Further, I agree with Donaldson J. that had the Legislature intended to treat paragraphs (iv), (v) and (vi) differently from paragraphs (i), (ii) and (iii) of the proviso to section 4(1)(b), it would have included them in section 11 instead of section 4. As Donaldson J. pointed out, if those paragraphs had been included in section 11 and omitted from section 4, that "would have rendered the limitations effective as between the insured and the underwriter, but ineffective as against the third party".

In the result, I accept the judgment of Donaldson J. and find that the construction of section 20(1) of the Ordinance is unaffected by the omission of the additional words to be found in section 8(1) of the Act of Guyana. I might add that, notwithstanding that upon the construction given to section 20(1) of the Ordinance by Donaldson J. the insurer is only liable to satisfy a judgment obtained by a third party to the amount for which it was liable to the insured under the terms of the policy, there still is scope for the operation of section 20(4) of the Ordinance. Its purpose is, I think, explained by Donaldson J. when he said:

"Subsection (4) is necessary in order to give underwriters a right to recovery (a) if the policy was voidable at common law and they have not taken the necessary steps to obtain a declaration to this effect either in time or at all or (b) if it was voidable under a condition of the policy, this not being a defence to a third party's claim under section 20 of the Ordinance."

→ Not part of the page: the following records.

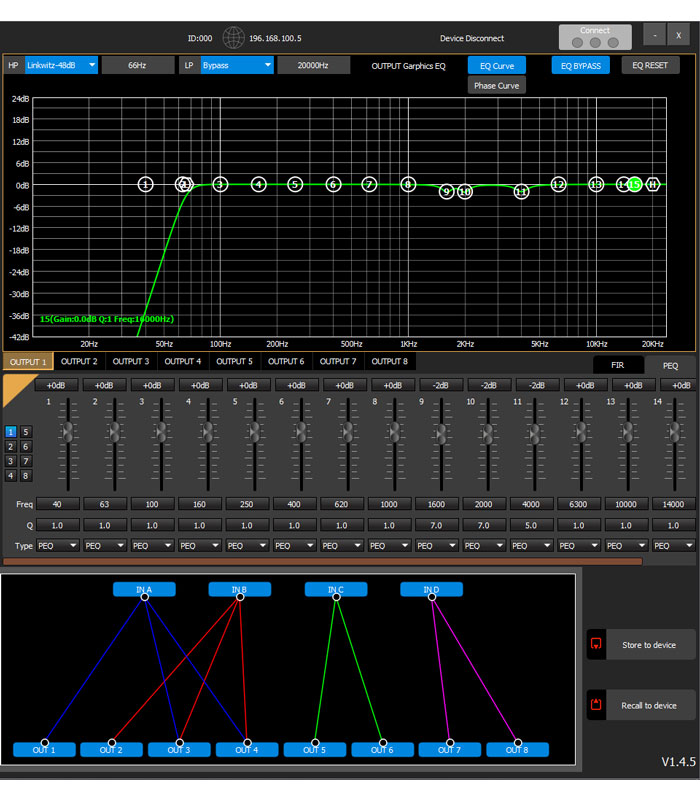The width and height of the screenshot is (700, 800).
Task: Open the HP Linkwitz-48dB filter dropdown
Action: coord(61,65)
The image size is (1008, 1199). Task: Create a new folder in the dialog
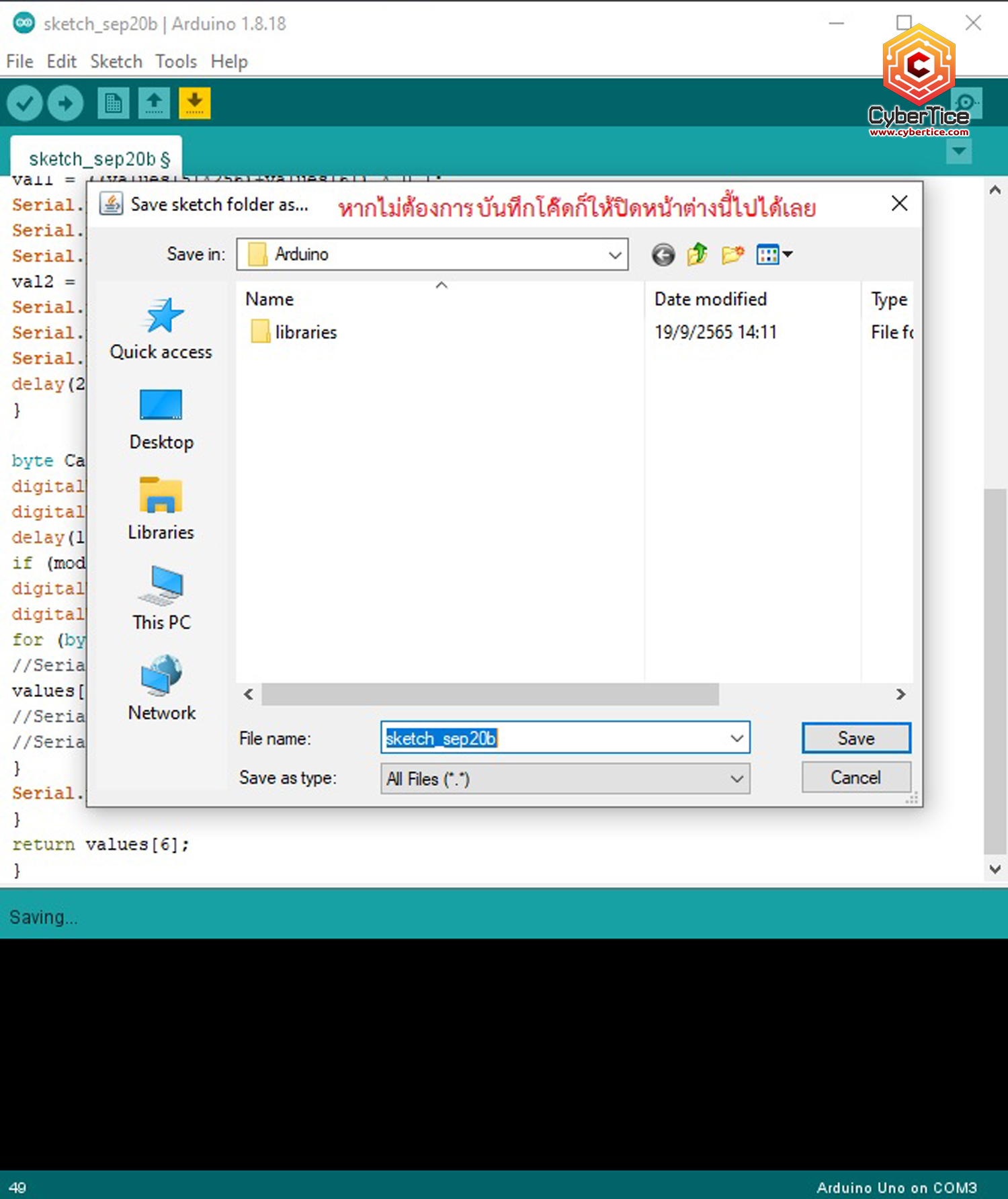(x=732, y=255)
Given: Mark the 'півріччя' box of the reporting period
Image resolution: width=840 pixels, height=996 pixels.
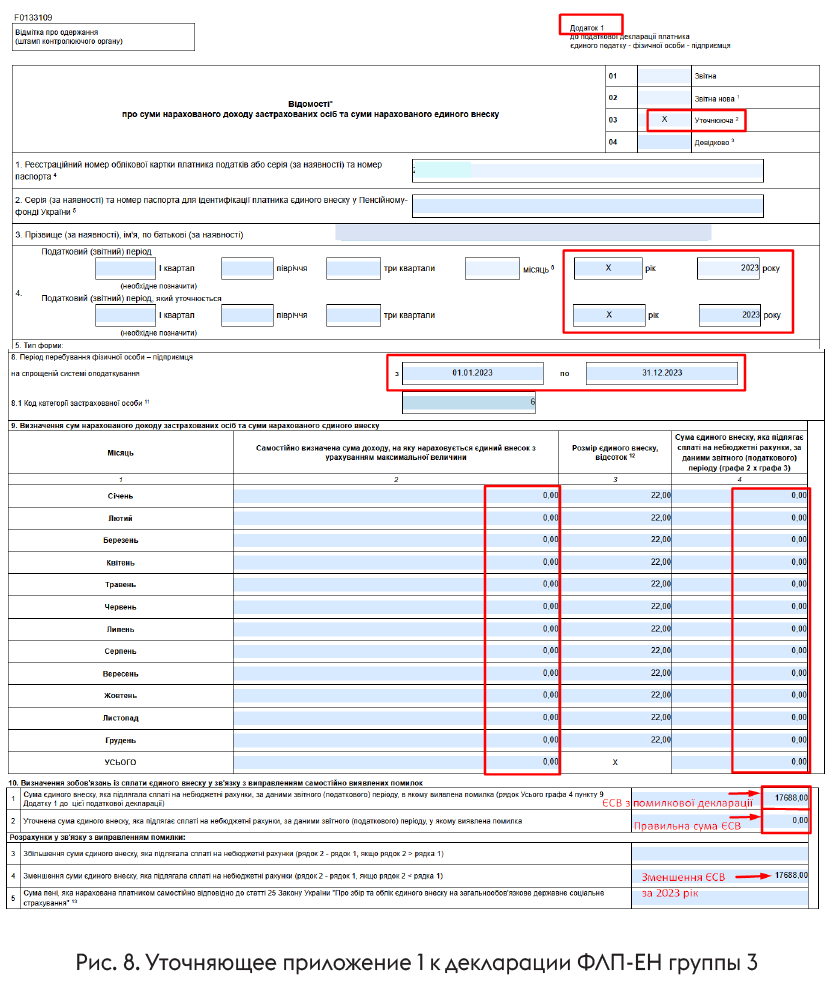Looking at the screenshot, I should [x=247, y=268].
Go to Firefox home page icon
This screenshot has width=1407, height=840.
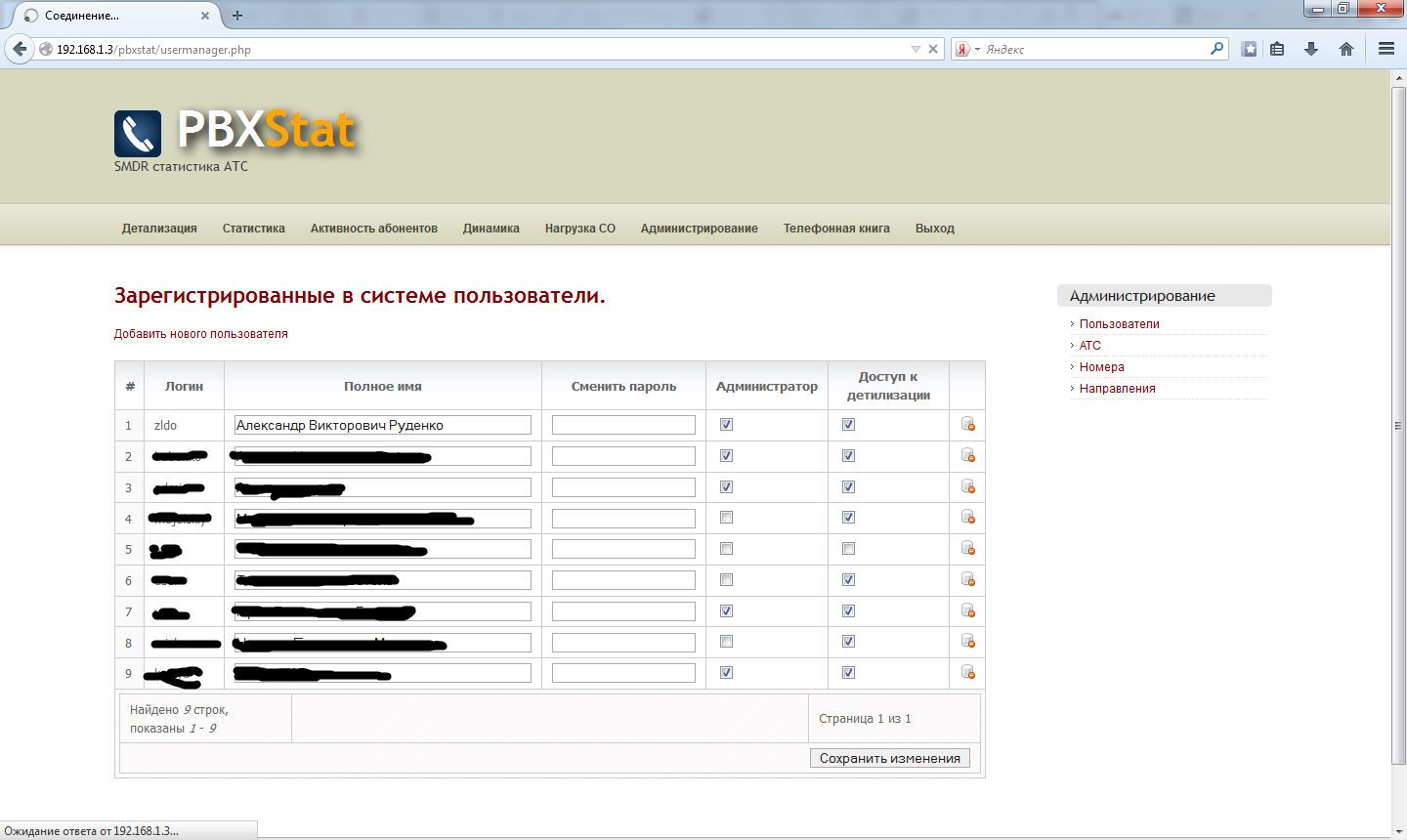1346,49
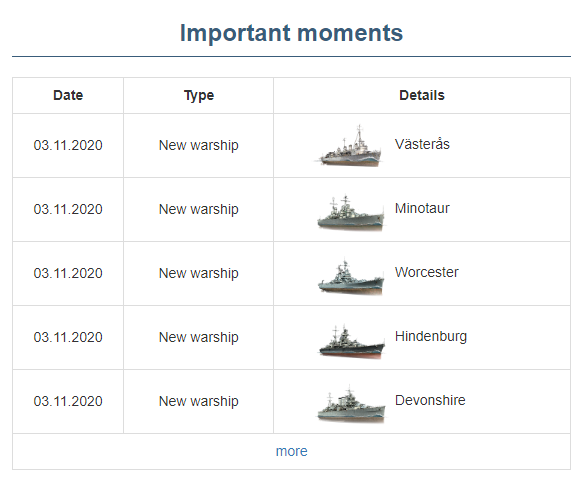Open the Västerås ship name link

tap(422, 144)
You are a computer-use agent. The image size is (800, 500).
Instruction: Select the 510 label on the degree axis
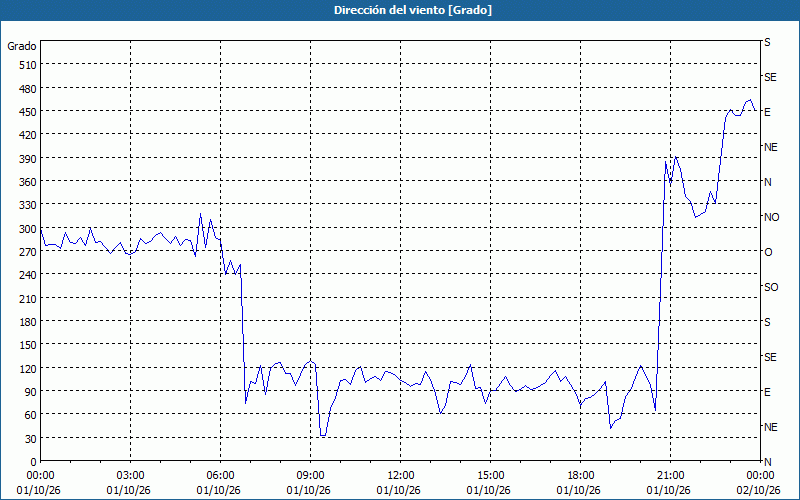(28, 65)
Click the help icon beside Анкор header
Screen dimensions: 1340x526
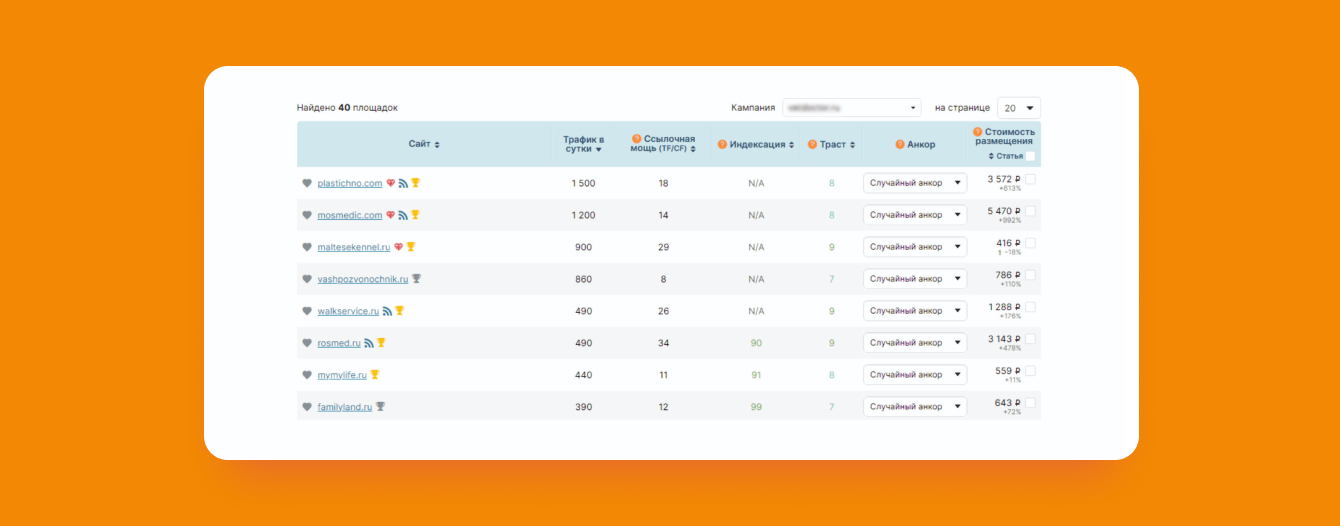[x=900, y=144]
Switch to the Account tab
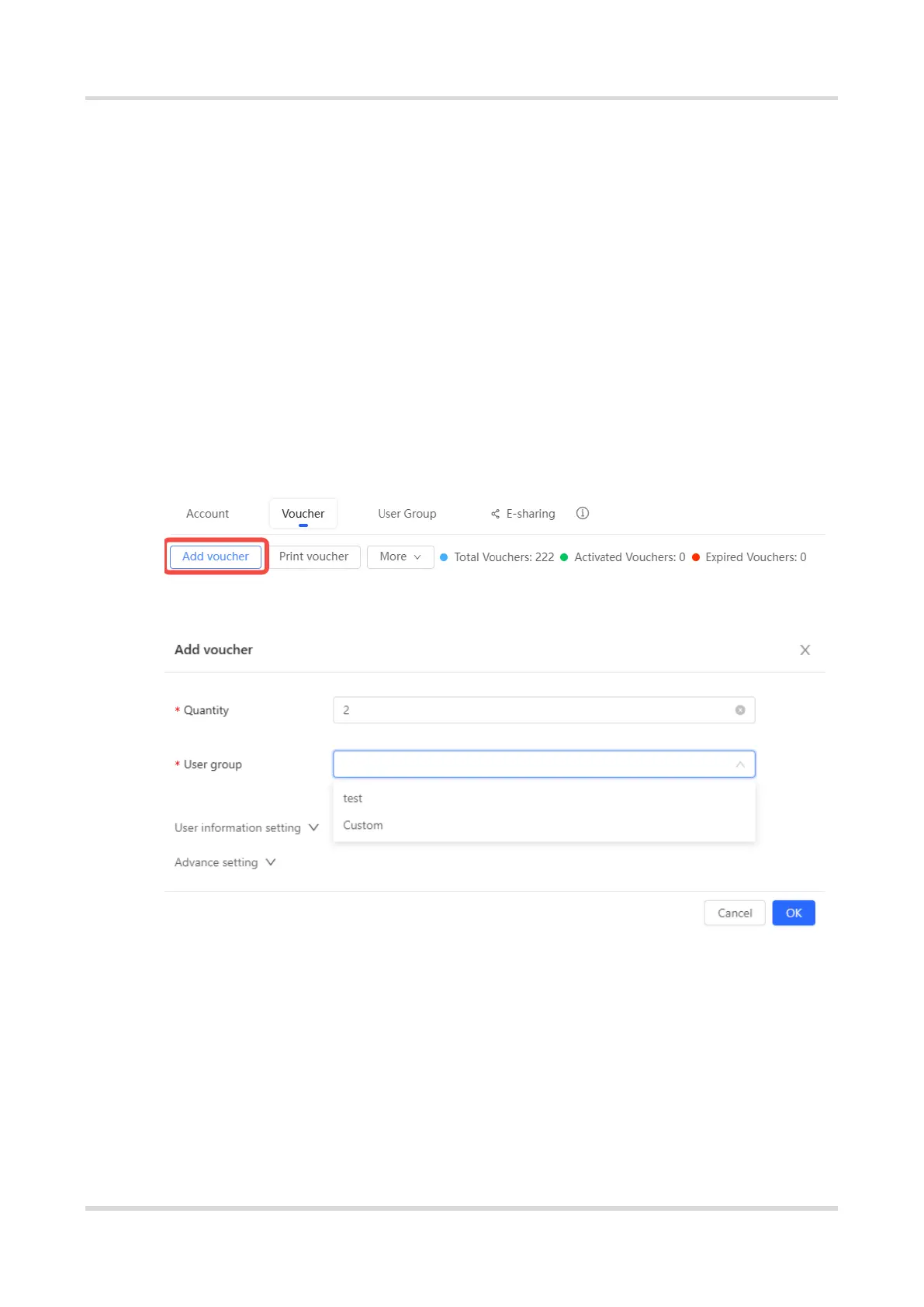 tap(207, 514)
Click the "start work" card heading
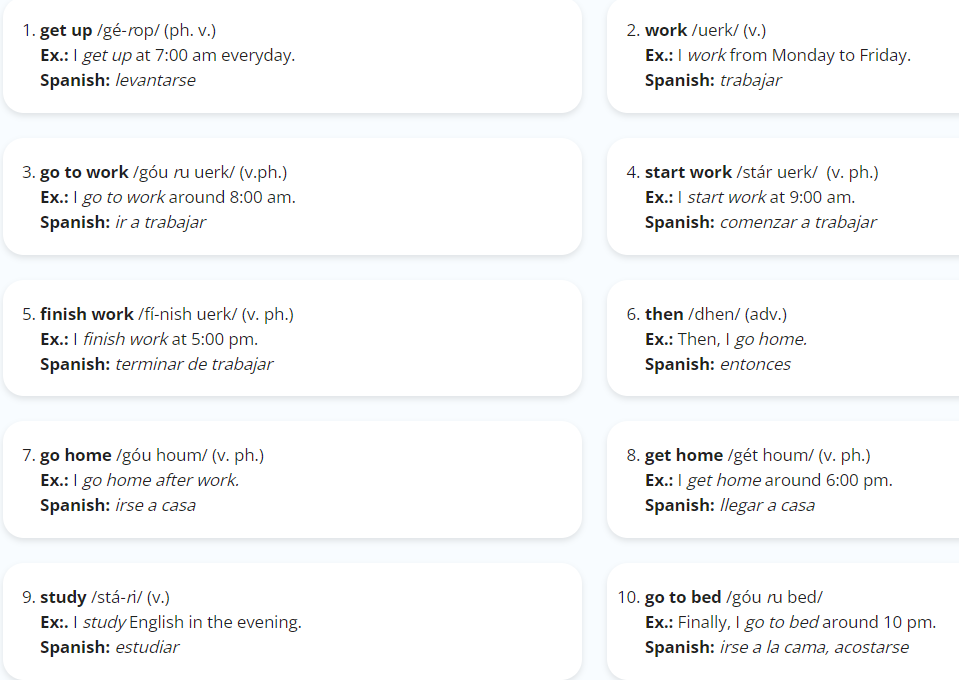 (688, 172)
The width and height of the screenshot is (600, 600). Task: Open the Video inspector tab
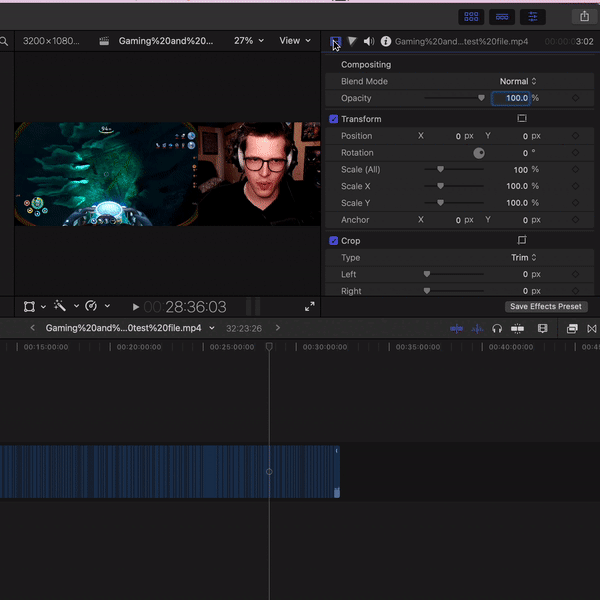pyautogui.click(x=336, y=41)
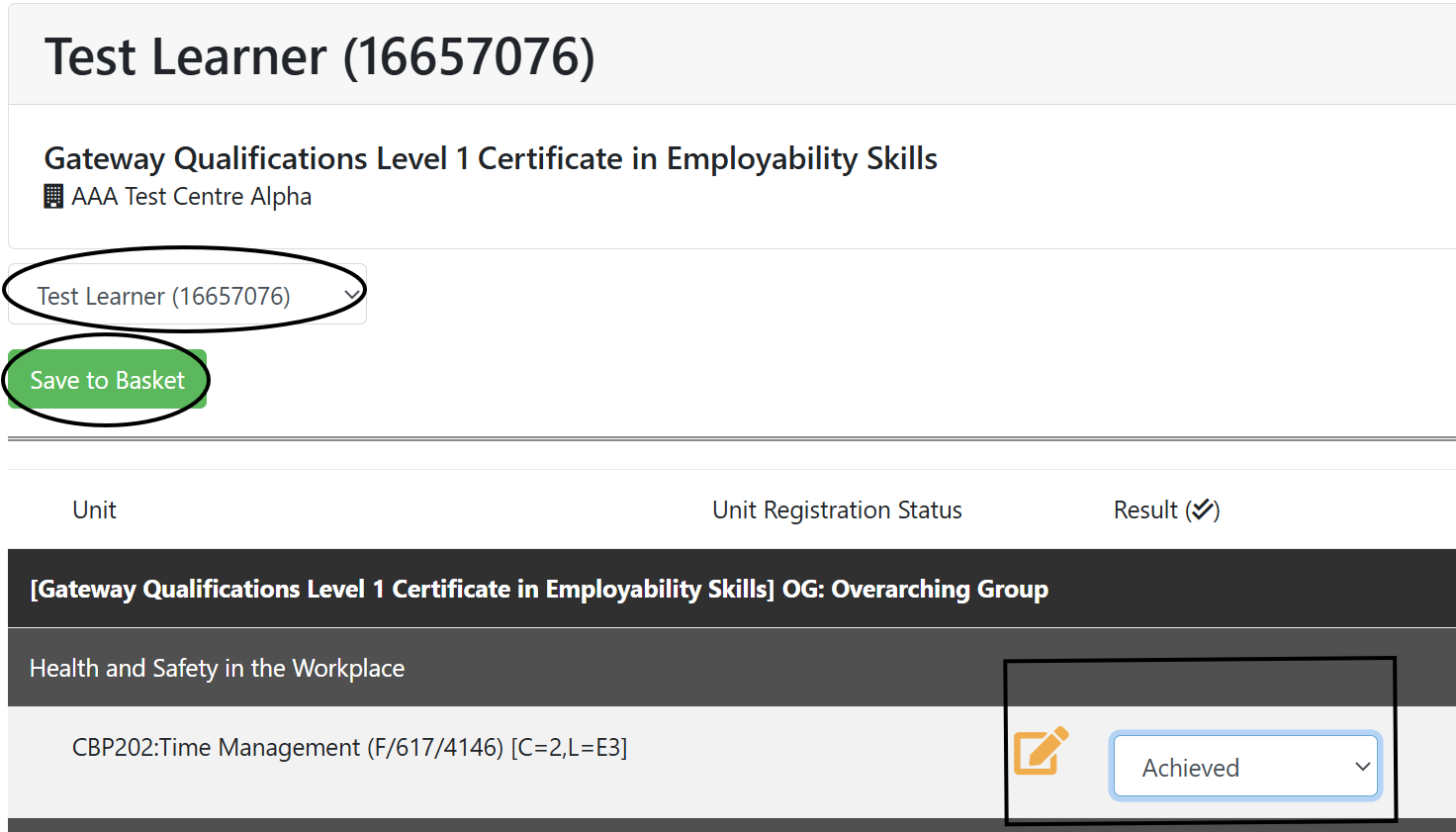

Some support for the finding that the construction of section 20(1) of the Ordinance is unaffected by the omission of the additional words to be found in section 8(1) of the Act of Guyana is, I think, found in the judgment of Luckhoo J.A. in Jamaica Co-op. Fire and General Insurance Co. Ltd. v Sanchez (1968) 13 W.I.R. 138. Under the relevant statute of Jamaica, which is the Motor Vehicles Insurance (Third Party Risks) Law, Cap. 257, section 16(1) is the section which corresponds to section 20(1) of the Ordinance. Whilst the language of that section follows the language of section 20(1) of the Ordinance and does not contain the additional words to be found in section 8(1) of the Act of Guyana, in subsection (2) of section 16 of the Jamaica law, provision is made in paragraph (a) as follows:

"(2) No sum shall be payable by an insurer under the foregoing provisions of this section:

(a) liability for which is exempted from the cover granted by the Policy pursuant to any of the provisos to section 4, subsection (1) of this Law."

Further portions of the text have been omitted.